Die Mehrheit will keine Spaltung

Bart De Wever bei einer Pressekonferenz im Juni in Brüssel (Foto: AP)
Will keine Revolution: der flämische Nationalist De WeverBild: AP

Doch zuvor und auch danach sind alle Versuche, die unterschiedlichen regionalen und politischen Gegensätze unter den Hut einer Koalitionsregierung zu bringen, meist schon in einem frühen Stadium gescheitert. Dem Separatisten De Wever, so scheint es, ist die Blockade gerade recht.

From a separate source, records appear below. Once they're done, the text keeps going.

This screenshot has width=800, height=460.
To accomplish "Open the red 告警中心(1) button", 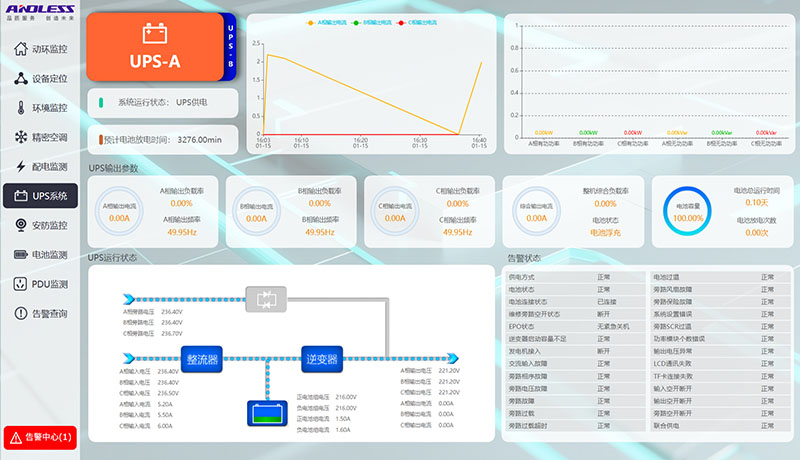I will (x=39, y=437).
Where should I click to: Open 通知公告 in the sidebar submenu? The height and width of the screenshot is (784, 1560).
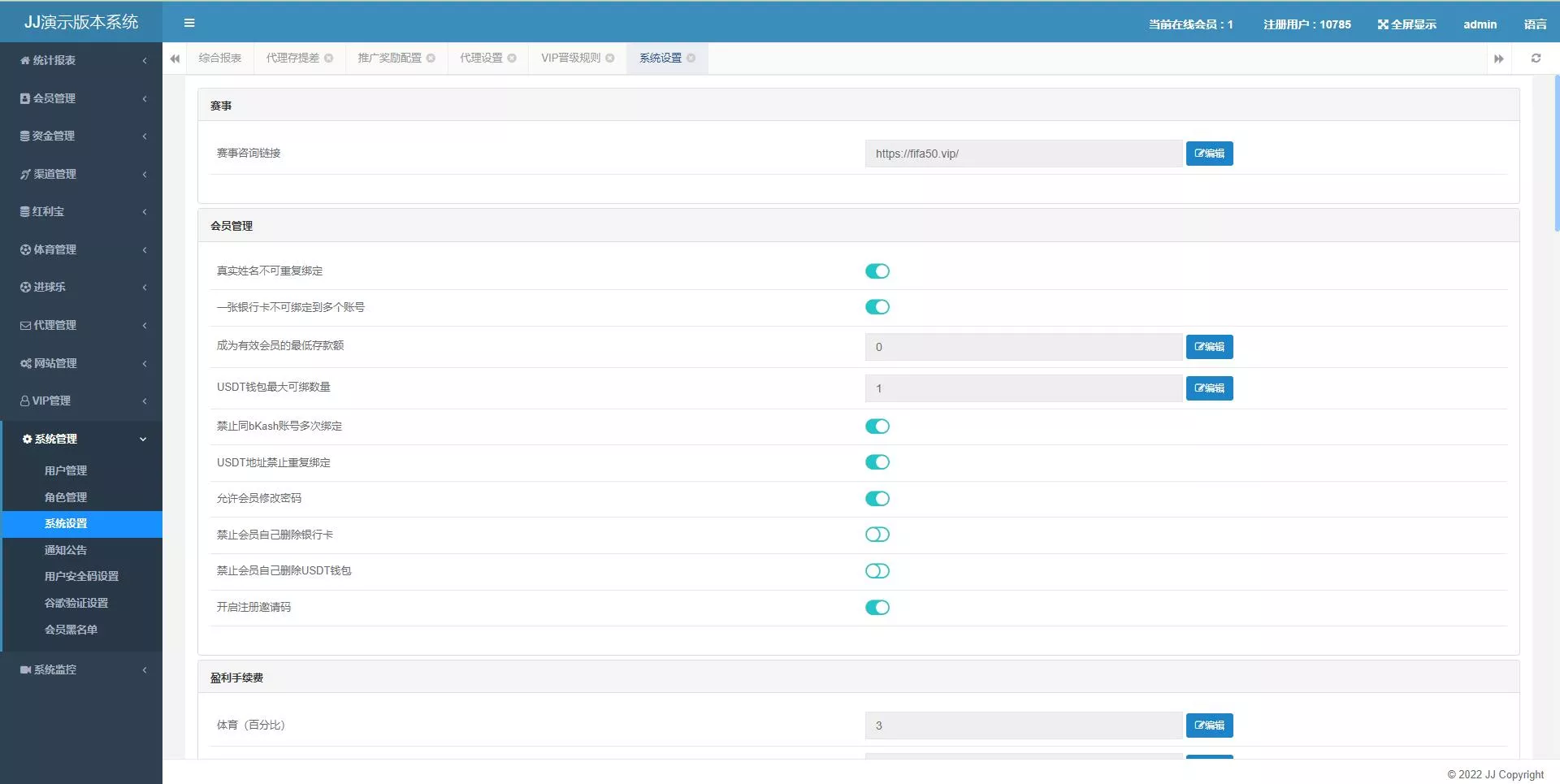pos(66,550)
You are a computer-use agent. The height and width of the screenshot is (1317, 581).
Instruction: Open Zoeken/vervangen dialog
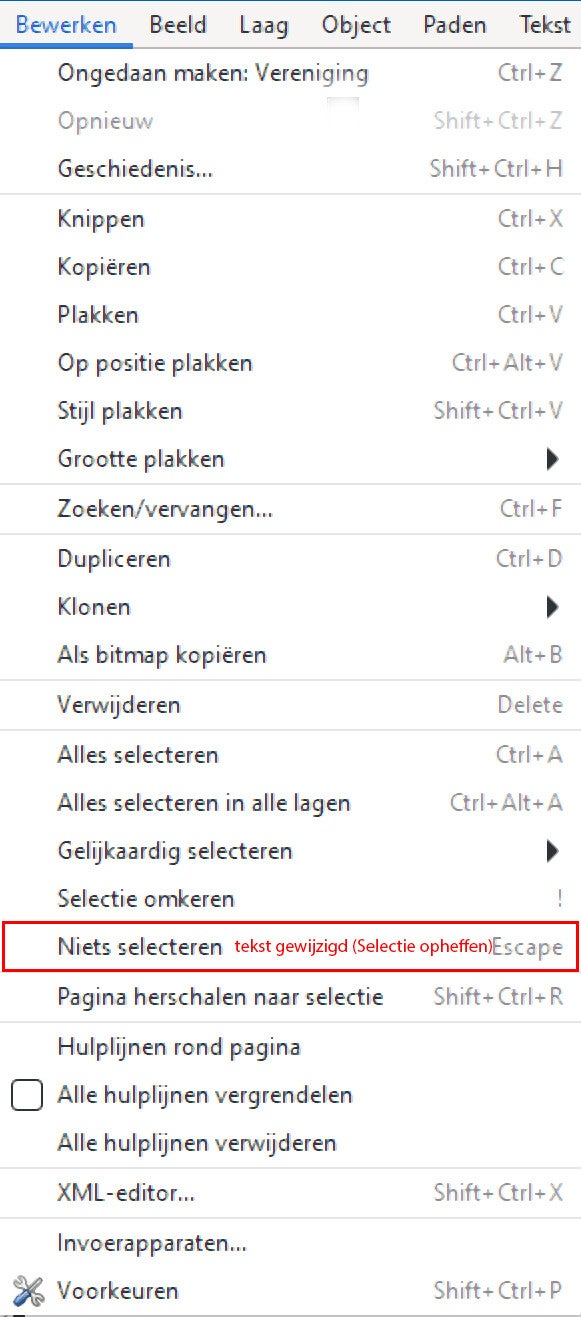point(150,509)
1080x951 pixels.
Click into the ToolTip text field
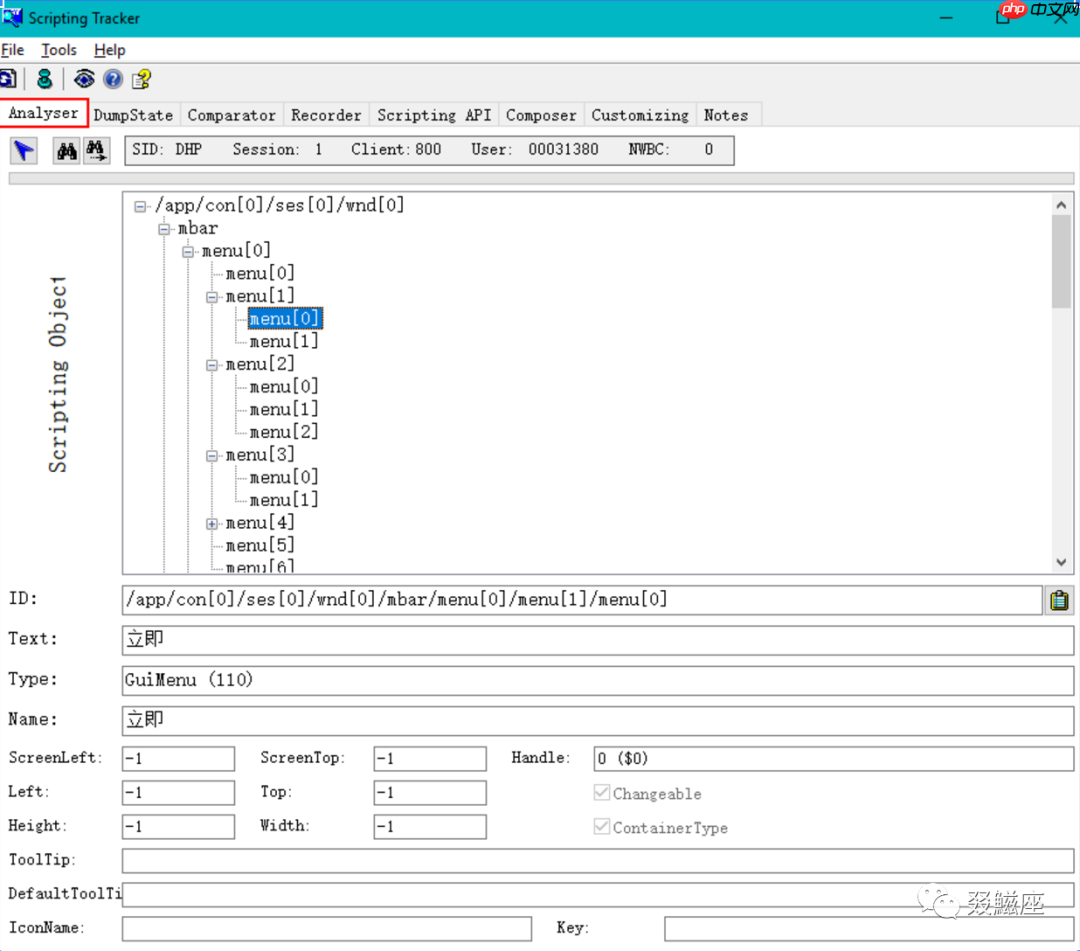(x=597, y=860)
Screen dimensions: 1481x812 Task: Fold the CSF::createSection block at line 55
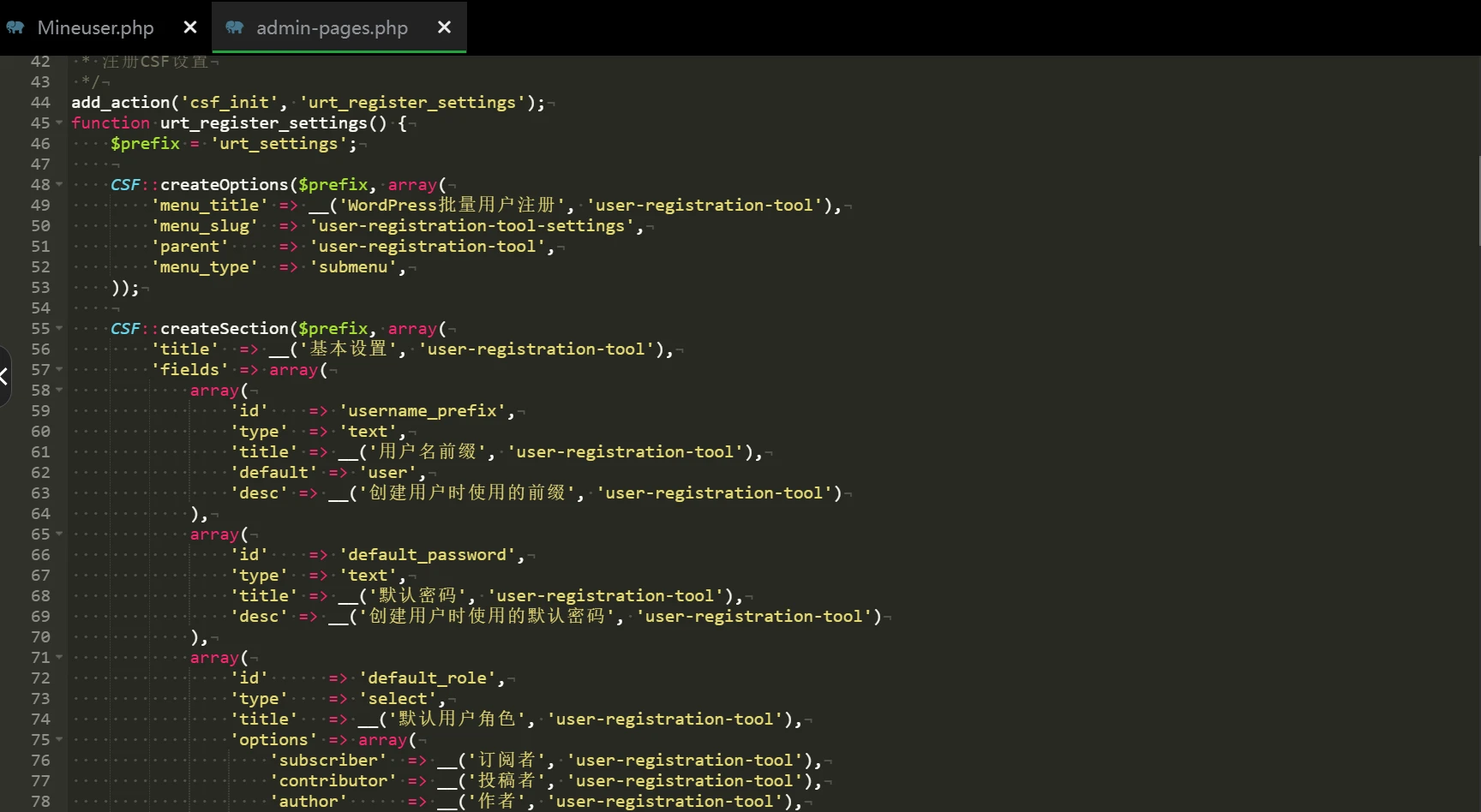[x=59, y=328]
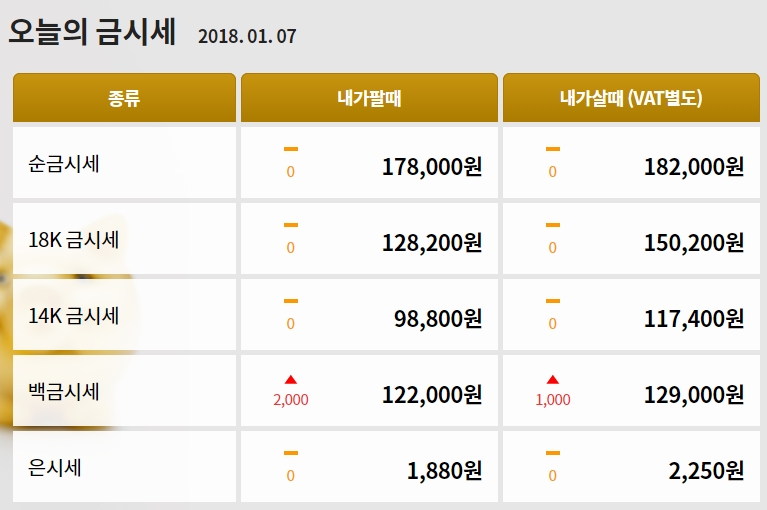Click orange dash icon beside 150,200원
Screen dimensions: 767x510
(x=553, y=225)
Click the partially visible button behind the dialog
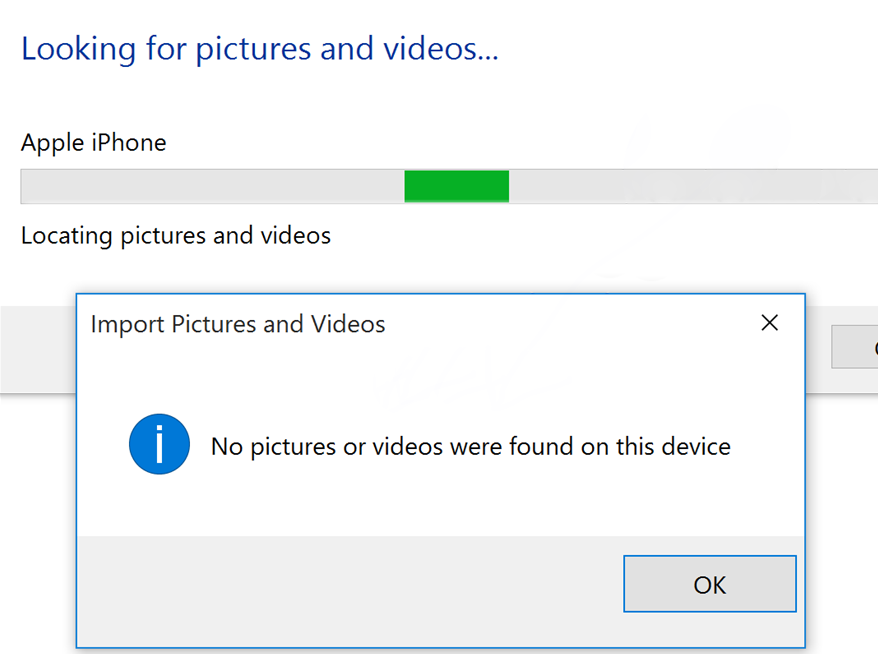This screenshot has width=878, height=654. click(856, 348)
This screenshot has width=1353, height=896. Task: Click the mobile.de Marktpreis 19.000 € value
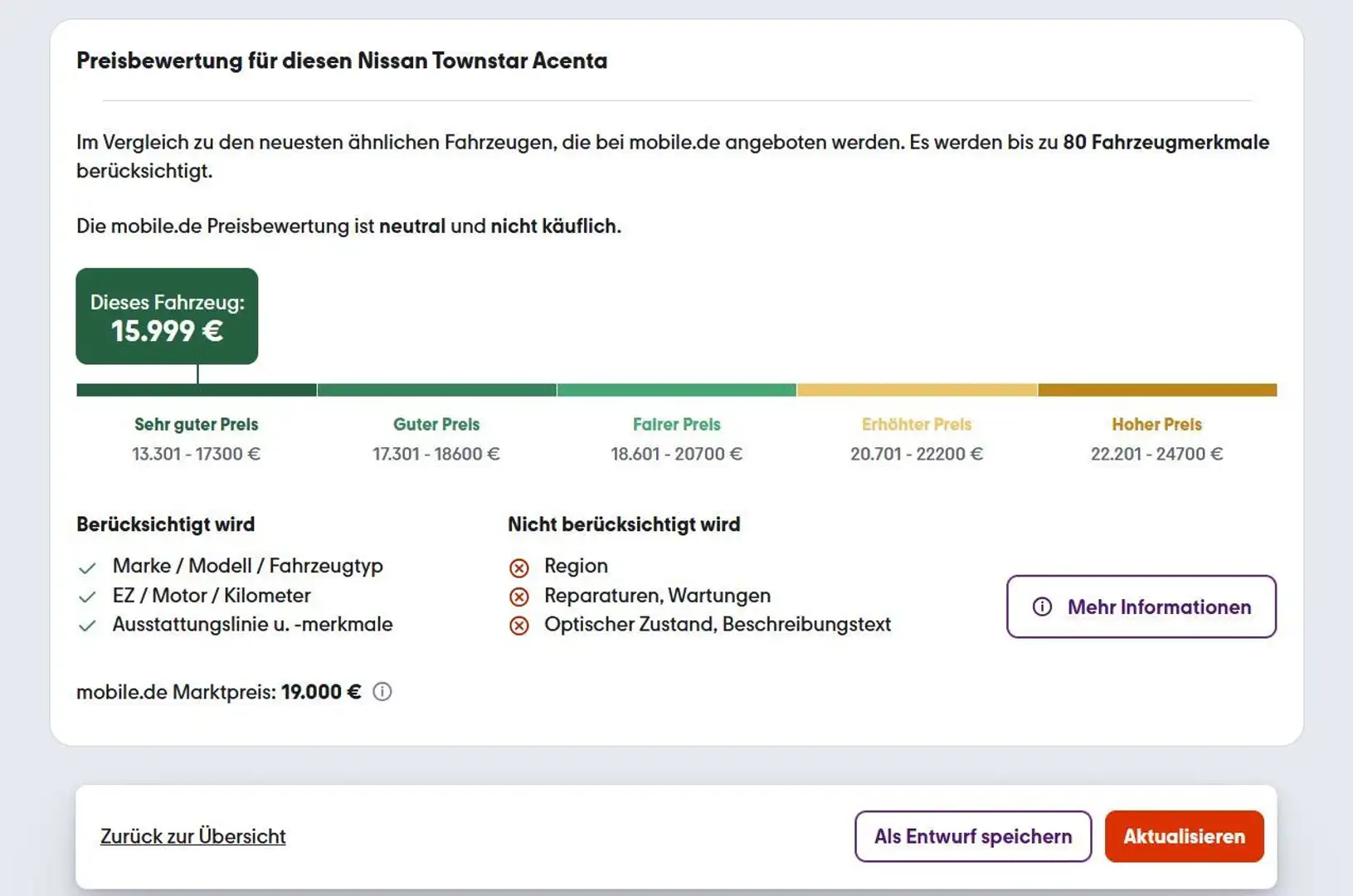pyautogui.click(x=320, y=692)
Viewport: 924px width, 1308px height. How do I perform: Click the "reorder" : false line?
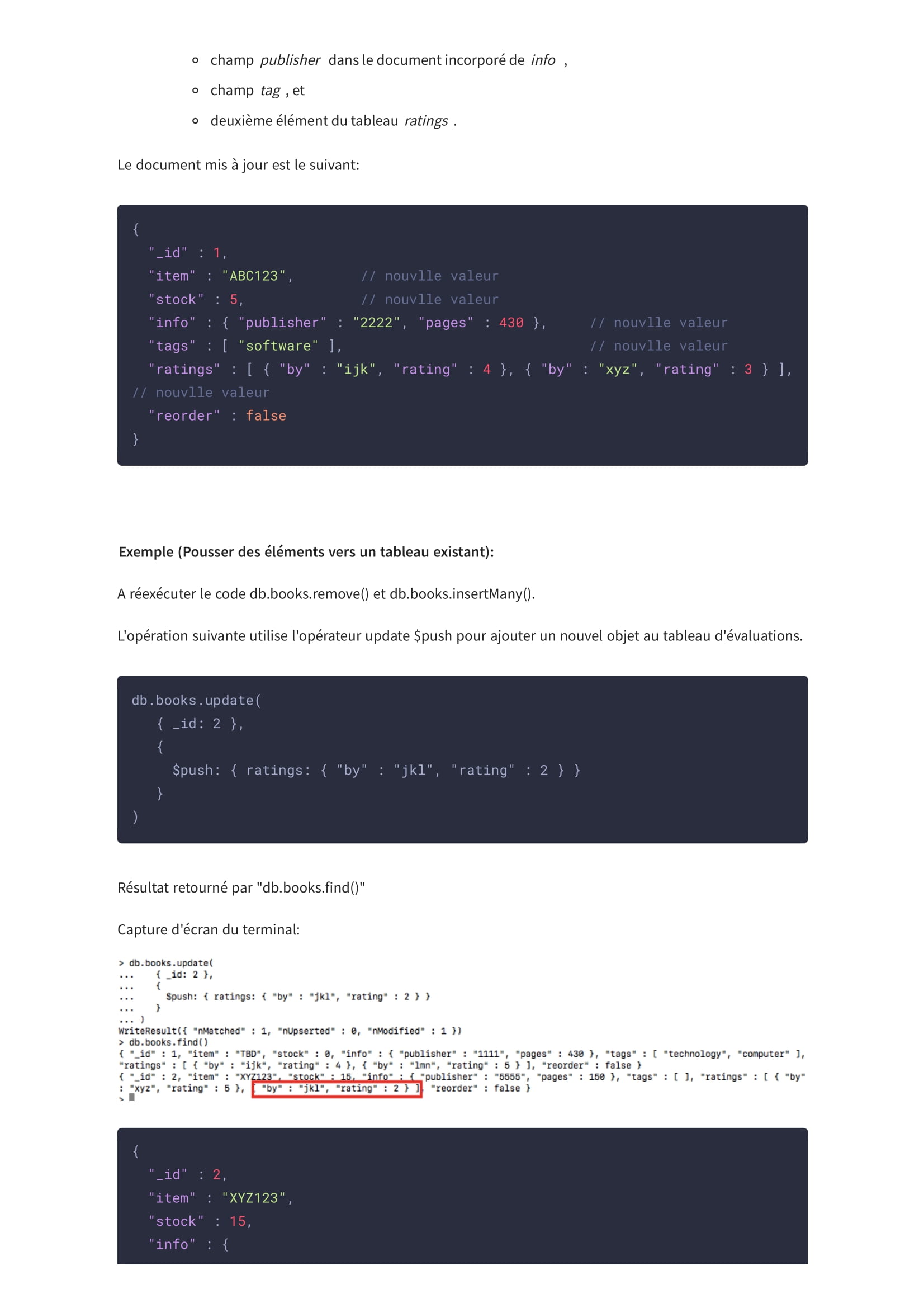217,416
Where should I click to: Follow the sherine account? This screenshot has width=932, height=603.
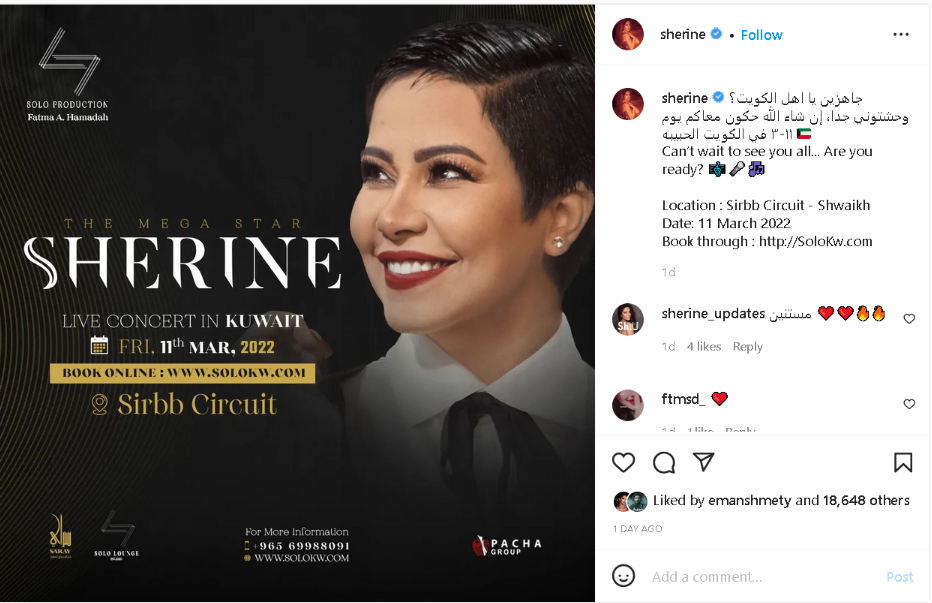tap(761, 35)
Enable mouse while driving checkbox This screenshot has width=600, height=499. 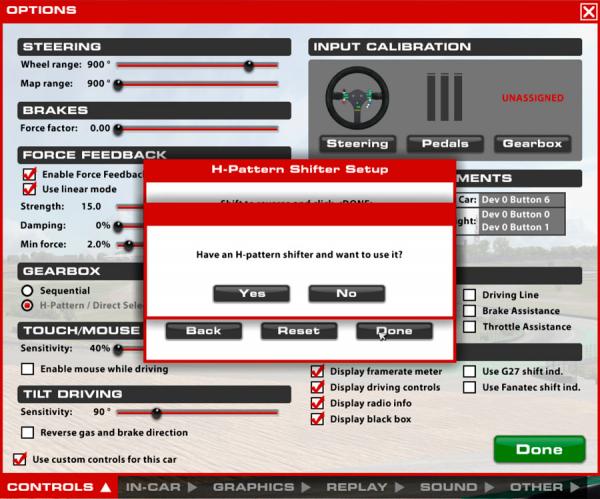click(29, 369)
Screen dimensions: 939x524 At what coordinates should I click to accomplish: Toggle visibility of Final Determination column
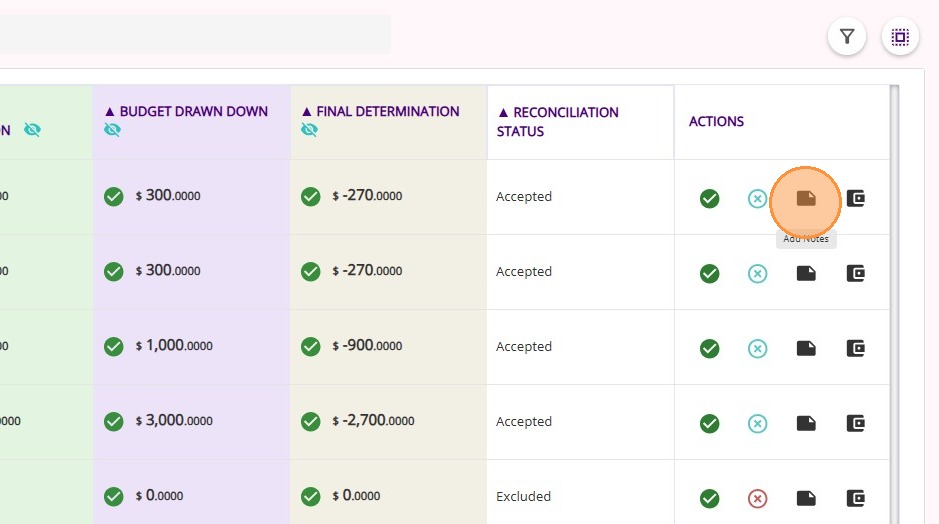coord(310,130)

Doch Umfragen zeigen, dass selbst in Flandern eine Mehrheit für den Erhalt Belgiens ist. Gewünscht wird jedoch eine Staatsreform, bei der die Gliedstaaten noch mehr Kompetenzen bekommen.

Dazu müssten sich die Politiker allerdings bewegen, auch De Wever. Übergangspremier Leterme wurde am Montag gefragt, wie lange es wohl noch bis zur Regierungsbildung dauern wird. "Sehr schwer zu sagen. Es wird mindestens Wochen dauern. Wird es Monate dauern? Das wird die Zukunft zeigen." Doch selbst wenn Belgien schon morgen eine Regierung hätte, der Weltrekord der längsten Regierungsbildung ist dem Land bereits sicher.